State of Mississippi - Data Scientist - Senior Data Scientist (US Federal Gov’t exp with TS/SCI clearance needed) - MS - MDCPS- 156573 (Remote)
Closing Date: 3/23/2026
100% remote
Required Skills:
• Bachelor’s, Master’s, or Ph.D. in computer science, mathematics, engineering, physics, or related field.
• Have participated in US Federal Gov’t data science programs requiring , delivering solutionsrequiring the combination of geospatial disciplines and pattern of life, and Social network connections.
• Data engineering expertise, with demonstrable experience custom building programs processing in excess of 700 Million records in less than :30min, on a highly frequent, reoccurring basis.
• Proven expertise working with CCWIS data attributes to predict child welfare outcomes, including but not limited data attribute selection, data clean up and statistical tuning.
• Extensive knowledge of statistical algorithms, machine learning, and adaptive systems.
• Prior history of designing and building machine learning algorithms from the ground up.
• Experience with making technical trade-offs between algorithmic approaches. based on collective errors,computational time, scalability, and outcomes.
• Prior success in developing optimal non-rule-based decision-making systems where the inputs are stochastic.
• Successful history of converting social processes and human decision-making into computational models that yield improved results.
Job Description:
The Mississippi Department of Child Protective Services seeks a senior data scientist to support a proof-of-concept
demonstration using natural language processing and other machine learning methods to improve the intake process.
This work is critical to demonstrate the potential of the latest technology to improve the lives of children at risk.
The Senior Data Scientist will be responsible for overseeing and supporting the development, implementation, and
testing of statistical models, integration of NLP, and refinement and testing of the prototype. In addition, algorithmic
trade-offs will be evaluated, and guidance provided to ensure the State’s objectives are satisfied. The Senior Data
Scientist will work closely with State stakeholders and technical team members to ensure the quality of the results and
that the derived methods are transparent, statistically sound, relevant, and documented.
Key Responsibilities
• Create a Development Framework
o Establish a framework for the execution of technical tasks within the proof-of-concept. The framework will
consist of task breakouts, milestones, and deliverables
o Identify critical milestones related to information, receipt of data, testing, and delivery.
o Identify key risk factors and means of mitigation.
• Current Processes & Technology
o Participate in critical discussions involving current intake workflows, how decisions are made based on
information from the intake process, and the allocation of State labor.
2
o Contribute to the identification of intake process shortcomings and prioritize based on their impact on children
and State resources.
• Devise New Intake Approach Using New Technologies
o Lead the development of a new intake process that leverages natural language processing and other machine
learning algorithms.
o Identify the functional blocks and reconcile their contributions to solving the prioritized shortcomings.
o Evaluate architectural and computational implementation trade-offs for each functional block. The evaluation
should consider risk from the standpoints of technical, schedule, and security.

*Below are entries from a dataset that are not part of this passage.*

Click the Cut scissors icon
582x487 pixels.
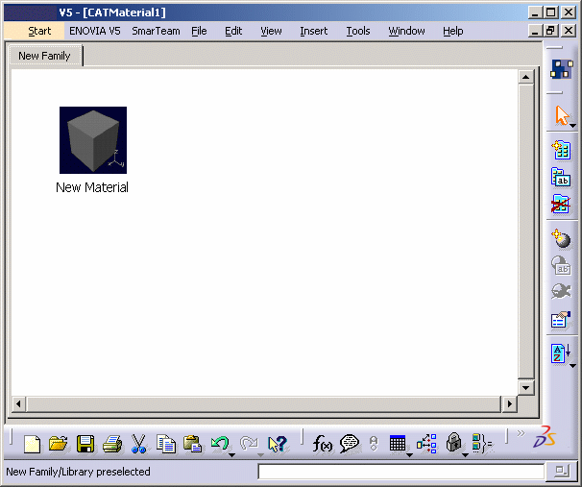(138, 444)
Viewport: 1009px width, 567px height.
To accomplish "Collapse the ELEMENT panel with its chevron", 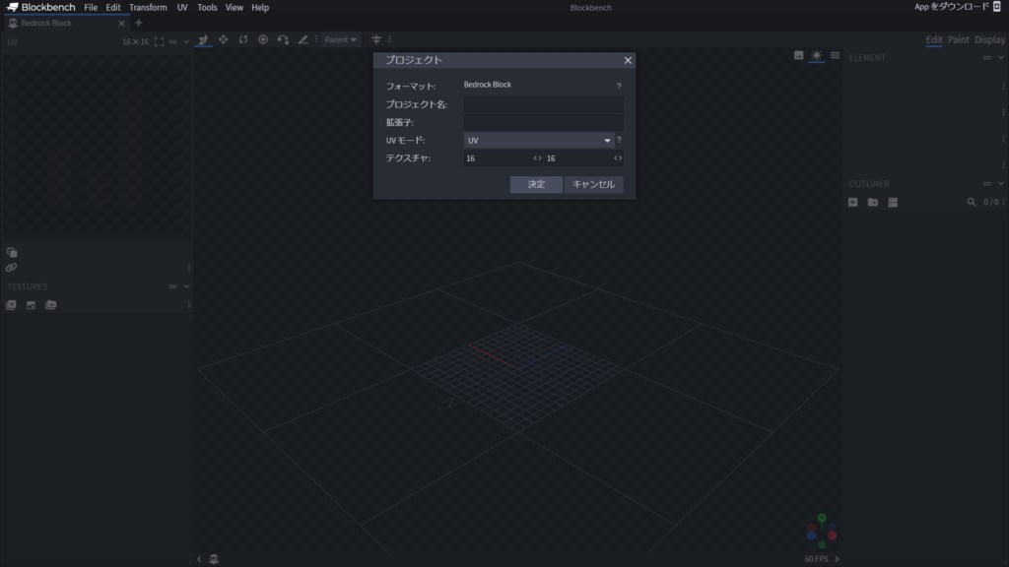I will [x=1002, y=58].
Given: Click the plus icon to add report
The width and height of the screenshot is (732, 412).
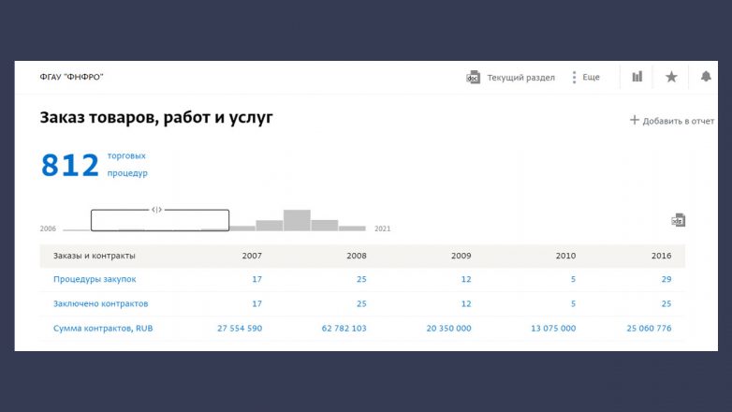Looking at the screenshot, I should pos(634,120).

o Evaluate trade-offs of using different data sources, including existing systems, sample data, simulated data, or
other alternatives.
o Document the final approach for transparency.
• Design Review(s)
o Create the framework for the design review process.
o Lead the design review and evaluate
The functional design with respect to resolving prioritized intake process shortcomings, and the impact on
children and State resources.
Technical, schedule, data security, and other risk factors.

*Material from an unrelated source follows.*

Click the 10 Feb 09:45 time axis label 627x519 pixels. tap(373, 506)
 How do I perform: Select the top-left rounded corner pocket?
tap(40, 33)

Source of data and its usefulness in demonstrating the efficacy of the approach.
Proposed methods of test and demonstration.

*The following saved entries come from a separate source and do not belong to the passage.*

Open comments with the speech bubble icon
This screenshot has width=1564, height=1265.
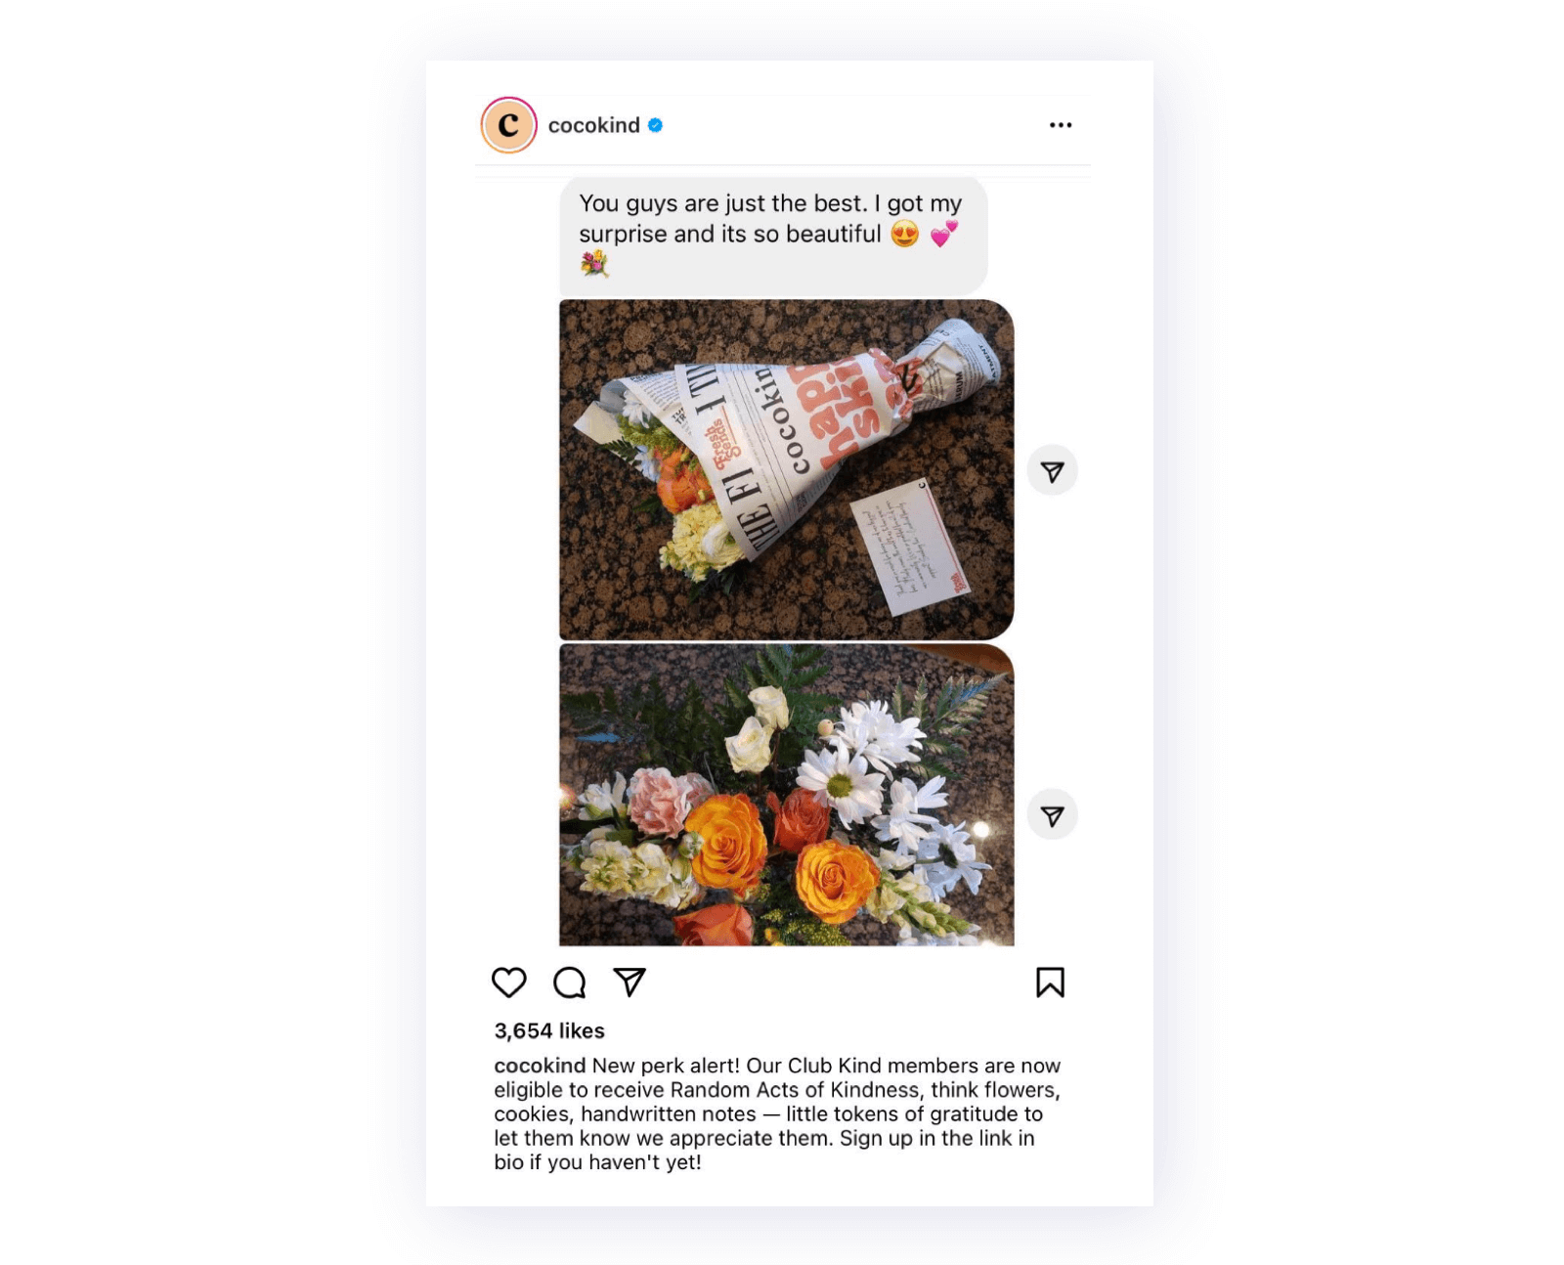[x=569, y=982]
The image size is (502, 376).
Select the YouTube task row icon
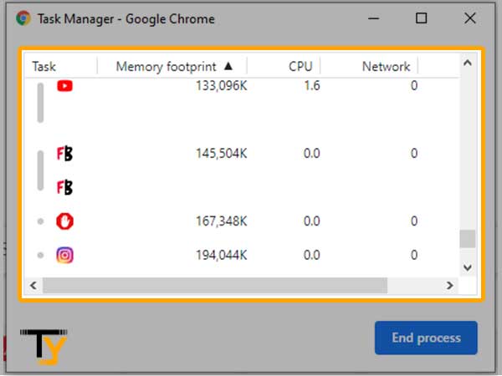click(x=64, y=86)
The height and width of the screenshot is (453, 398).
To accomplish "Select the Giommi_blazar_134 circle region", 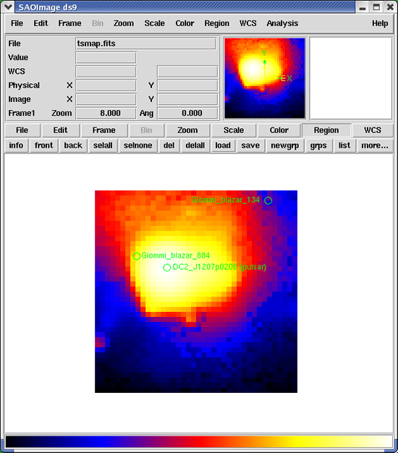I will click(x=268, y=200).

o Documentation of the process for transparency.
• Implementation of Proof-of-Concept
o Oversee the implementation of the prototype by conducting weekly status updates and, when appropriate, gate
reviews.
o Provide guidance when needed to mitigate risk and remove technical or administrative roadblocks.
• Conference Room Demonstration
o During the course of 3-4 days, provide conference room support to demonstrate that shows how the prototype
application can improve child outcomes and reduce State resources.
o Capture key stakeholder comments regarding technical aspects of the application.
• Roadmap
o Contribute to the development of a roadmap that illustrates how the developed technology could be integrated
into the State’s ecosystem of technologies and processes.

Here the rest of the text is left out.